Auction result comparison:
Type: Closely related
Auction: Christie’s New York, 12 September 2012, lot 620
Price: USD 31,250 or approx. EUR 39,500 converted and adjusted for inflation at the time of writing
Description: A black stone head of Buddha, Thailand, Mon Dvaravati period, 8th/9th century
Expert remark: Note the smaller size (26.7 cm).

Auction result comparison:
Type: Closely related
Auction: Christie’s New York, 23 March 2022, lot 463
Price: USD 44,100 or approx. EUR 43,000 converted at the time of writing
Description: A rare stone head of Buddha, Thailand, Mon Dvaravati style, 8th-9th century
Expert remark: Note the smaller size (23.5 cm).

 

Chao Phraya and Mae Klang river basins of central Thailand, 8th - 9th century. Superbly carved with a serene expression marked by heavy lidded downcast eyes below ridged and elegantly arched brows, further with a wide nose and prominent full lips, flanked by long pendulous earlobes, the hair arranged in snail shell curls over a high ushnisha. The stone appears to be a black granite with white quartz inclusions.

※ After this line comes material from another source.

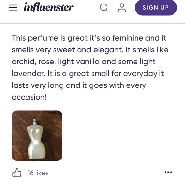Open the user profile icon

122,8
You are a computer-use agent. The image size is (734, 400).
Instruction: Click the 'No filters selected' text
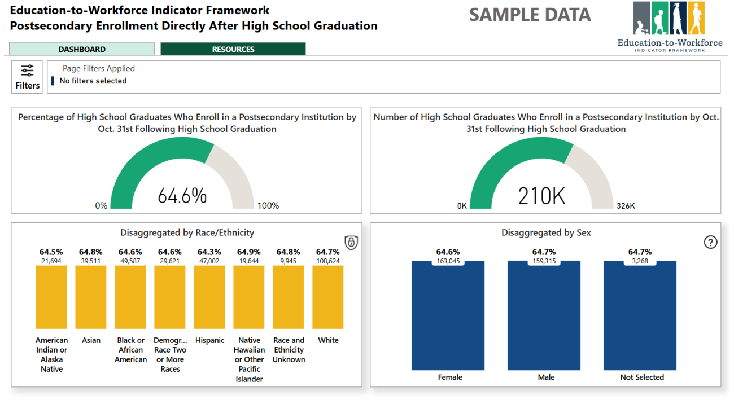pos(92,80)
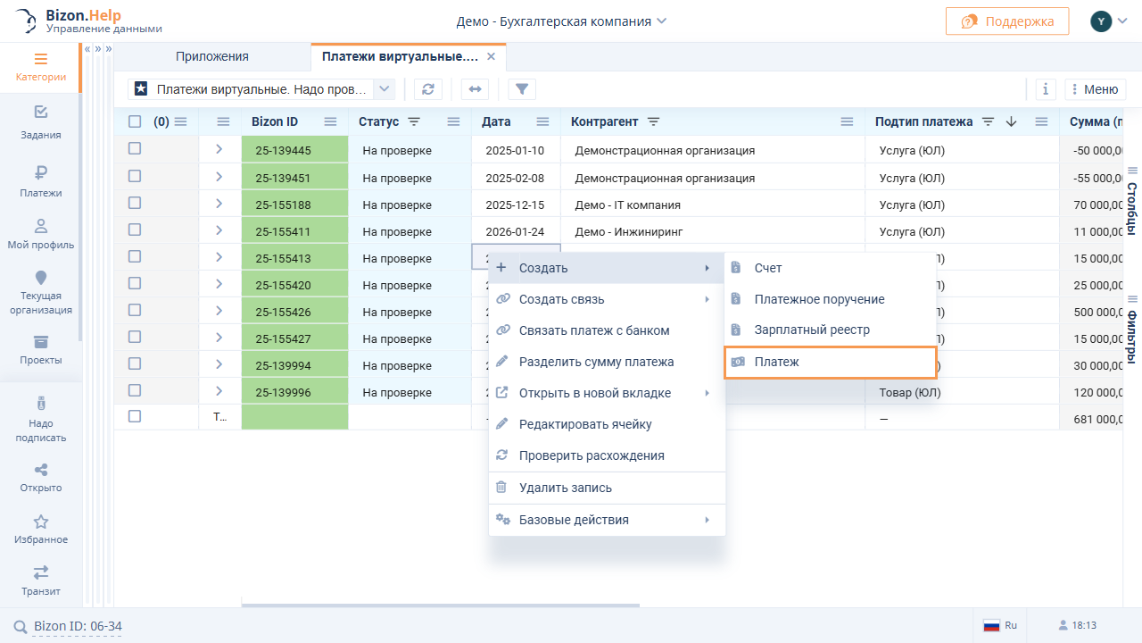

Provenance: From an old and prominent Flemish private collection, acquired before 2000 and thence by descent in the same family.
Condition: Good condition, commensurate with age. Extensive wear, losses, weathering and erosion, minor nicks and cracks.

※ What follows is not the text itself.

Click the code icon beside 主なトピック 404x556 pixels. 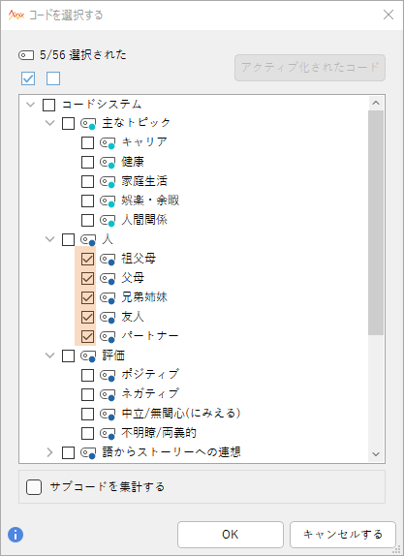88,124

Weight: 24.4 kg (incl. stand)
Dimensions: Height 38 cm (excl. stand)

The Mon polity of Dvaravati was one of the earliest and most important societies in mainland Southeast Asia. Based around the Chao Phraya and Mae Klang river basins of central Thailand, the Dvaravati polity was known from early Chinese textual sources, as well as being mentioned in a single local inscription that dates to roughly AD 550-650. Due to the large numbers of Buddhist sculptures associated with the culture, it is most likely that the rulers were patrons of the Buddhist faith. The images of Buddha are heavily influenced by contemporary Indian sculptural styles, including the Gupta style based around the site of Sarnath. The facial features of the Mon Dvaravati Buddhist images, however, display arched, joined eyebrows which are unlike those found in India, and which are therefore characteristic of the Mon Dvaravati style. Compared to earlier and later Thai kingdoms, Dvaravati was relatively geographically and economically isolated, which contributed to the distinct qualities of its sculpture, such as the aforementioned eyebrows, the broad, almost squared face, and the full, prominent lips. Additionally, the local stone was tough and difficult to work with, leading artists to prefer thick, strong features over softness and subtlety. Their style was bold, self-assured, recognizable, and highly influential on subsequent Thai sculpture and artistic production throughout Southeast Asia.

Auction result comparison:
Type: Closely related
Auction: Christie’s New York, 12 September 2012, lot 620
Price: USD 31,250 or approx. EUR 39,500 converted and adjusted for inflation at the time of writing
Description: A black stone head of Buddha, Thailand, Mon Dvaravati period, 8th/9th century
Expert remark: Note the smaller size (26.7 cm).

Auction result comparison:
Type: Closely related
Auction: Christie’s New York, 23 March 2022, lot 463
Price: USD 44,100 or approx. EUR 43,000 converted at the time of writing
Description: A rare stone head of Buddha, Thailand, Mon Dvaravati style, 8th-9th century
Expert remark: Note the smaller size (23.5 cm).